The safety and efficacy of Dovato is supported by two identical active-controlled, double-blind, non-inferiority Phase III studies, GEMINI-1 and GEMINI-2, in HIV-1-infected adults without prior exposure to antiretroviral therapy. The primary efficacy endpoint in these trials was the proportion of patients with plasma HIV-1 RNA <50 copies/mL (i.e. virologic suppression) at Week 48 using the Food and Drug Administration (FDA) Snapshot method. In both trials, patients received DTG and 3TC as single entities and a comparative bioavailability study was conducted to bridge these data to Dovato (i.e. the fixed-dose combination).

At study Week 48, DTG+3TC was non-inferior to the standard of care, three-drug antiretroviral regimen consisting of DTG+2 NRTIs (emtricitabine and tenofovir disoproxil fumarate).

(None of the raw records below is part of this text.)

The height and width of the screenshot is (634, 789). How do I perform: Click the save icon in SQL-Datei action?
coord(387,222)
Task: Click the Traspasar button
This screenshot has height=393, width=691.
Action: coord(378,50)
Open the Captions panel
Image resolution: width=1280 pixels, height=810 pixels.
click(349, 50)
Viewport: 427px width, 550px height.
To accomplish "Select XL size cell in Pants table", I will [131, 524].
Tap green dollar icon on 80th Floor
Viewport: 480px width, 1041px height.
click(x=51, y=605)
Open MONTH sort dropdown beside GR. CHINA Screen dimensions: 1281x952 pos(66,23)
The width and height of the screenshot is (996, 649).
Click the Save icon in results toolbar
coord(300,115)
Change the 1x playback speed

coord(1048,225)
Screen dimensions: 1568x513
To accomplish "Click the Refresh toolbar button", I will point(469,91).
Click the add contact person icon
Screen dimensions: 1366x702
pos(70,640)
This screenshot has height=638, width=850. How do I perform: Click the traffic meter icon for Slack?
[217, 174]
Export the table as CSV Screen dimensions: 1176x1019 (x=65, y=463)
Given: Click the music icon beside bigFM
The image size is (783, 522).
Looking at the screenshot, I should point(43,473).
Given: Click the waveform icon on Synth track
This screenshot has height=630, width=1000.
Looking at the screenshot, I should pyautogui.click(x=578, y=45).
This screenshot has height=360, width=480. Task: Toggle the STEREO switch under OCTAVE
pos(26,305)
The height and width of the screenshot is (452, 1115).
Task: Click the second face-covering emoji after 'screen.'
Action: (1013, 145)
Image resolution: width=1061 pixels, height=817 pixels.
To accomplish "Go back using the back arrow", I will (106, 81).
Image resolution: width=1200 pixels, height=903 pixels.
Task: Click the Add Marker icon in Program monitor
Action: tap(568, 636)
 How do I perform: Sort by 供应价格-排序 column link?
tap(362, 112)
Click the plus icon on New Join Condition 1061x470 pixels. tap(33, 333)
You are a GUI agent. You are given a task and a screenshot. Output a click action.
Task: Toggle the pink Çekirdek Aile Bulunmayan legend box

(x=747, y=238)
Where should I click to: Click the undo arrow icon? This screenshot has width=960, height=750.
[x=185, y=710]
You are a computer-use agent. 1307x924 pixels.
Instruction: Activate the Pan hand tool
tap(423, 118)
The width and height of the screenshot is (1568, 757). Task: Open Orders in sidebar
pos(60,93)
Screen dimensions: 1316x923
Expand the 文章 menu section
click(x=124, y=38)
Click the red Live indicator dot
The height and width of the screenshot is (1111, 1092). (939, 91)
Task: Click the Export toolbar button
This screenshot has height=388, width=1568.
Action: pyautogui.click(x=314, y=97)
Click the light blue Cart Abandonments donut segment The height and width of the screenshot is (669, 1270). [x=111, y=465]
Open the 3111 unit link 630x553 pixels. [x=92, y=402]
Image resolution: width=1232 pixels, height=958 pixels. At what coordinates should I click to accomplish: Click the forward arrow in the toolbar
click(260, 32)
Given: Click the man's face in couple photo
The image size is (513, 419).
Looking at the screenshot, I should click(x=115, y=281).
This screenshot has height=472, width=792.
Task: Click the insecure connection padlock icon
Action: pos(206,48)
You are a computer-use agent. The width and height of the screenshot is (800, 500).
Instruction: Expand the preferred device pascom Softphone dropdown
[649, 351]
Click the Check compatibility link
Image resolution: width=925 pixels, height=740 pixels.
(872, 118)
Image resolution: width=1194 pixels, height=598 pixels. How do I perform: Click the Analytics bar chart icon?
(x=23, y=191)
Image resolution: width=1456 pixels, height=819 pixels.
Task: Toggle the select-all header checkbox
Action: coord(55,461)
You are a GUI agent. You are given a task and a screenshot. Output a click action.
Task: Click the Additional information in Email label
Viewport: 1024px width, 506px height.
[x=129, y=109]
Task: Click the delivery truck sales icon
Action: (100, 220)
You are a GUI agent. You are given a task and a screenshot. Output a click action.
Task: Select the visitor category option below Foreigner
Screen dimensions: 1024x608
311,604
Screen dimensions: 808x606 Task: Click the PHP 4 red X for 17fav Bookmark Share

In the pooled analysis of GEMINI trials, 91% of patients treated with DTG+3TC achieved virologic suppression compared to 93% of patients treated with the control regimen, resulting in a treatment difference (95% CI) of -1.7% (-4.4%, 1.1%). The immunologic response measured by an increase in CD4+T cells from baseline to Week 48 was also similar between DTG+3TC and the control regimen. Virologic failure rates at Week 48 were similar between DTG+3TC and the control regimen, i.e. 9% vs. 7%. There was no evidence of treatment-emergent genotypic or phenotypic resistance to DTG or 3TC in GEMINI trials.

DTG and 3TC have established safety profiles and considerable post-market experience. The Week 48 safety data from GEMINI trials were generally consistent with findings from prior clinical trials with DTG and/or 3TC, and there were no new safety concerns. In the pooled analysis, the most common adverse events that occurred in ≥2% of patients treated with DTG+3TC were headache, diarrhea, insomnia and nausea. Discontinuation rate due to adverse events was 2% in both treatment groups. The most common adverse events leading to discontinuation were psychiatric disorders (<1% of patients in both treatment groups). There were no treatment-related deaths.

There are no direct clinical data with Dovato in HIV-1-infected adolescents 12 years of age and older and weighting at least 40 kg. The safety and efficacy of Dovato in adolescents are supported by the clinical data from prior adolescent studies of DTG or 3TC as single agents in combination with other antiretroviral drugs and by GEMINI trials with DTG+3TC in adults.

The main risks associated with Dovato include acute exacerbations of hepatitis B and emergence of 3TC-resistant hepatitis B virus (HBV) in HIV-1/HBV co-infected patients; hepatotoxicity; lactic acidosis/severe hepatomegaly with steatosis; hypersensitivity reactions; immune reconstitution inflammatory syndrome and use in pregnancy. These risks are manageable through appropriate warnings and cautionary statements in the Dovato Product Monograph and through the Risk Management Plan (RMP) to be implemented by the sponsor.

Based on the data submitted, it is considered that the anticipated benefits of Dovato outweigh the potential risks under the conditions of use described in the Dovato Product Monograph at this time.

 

Decision issued

Approved; issued a Notice of Compliance in accordance with the Food and Drug Regulations.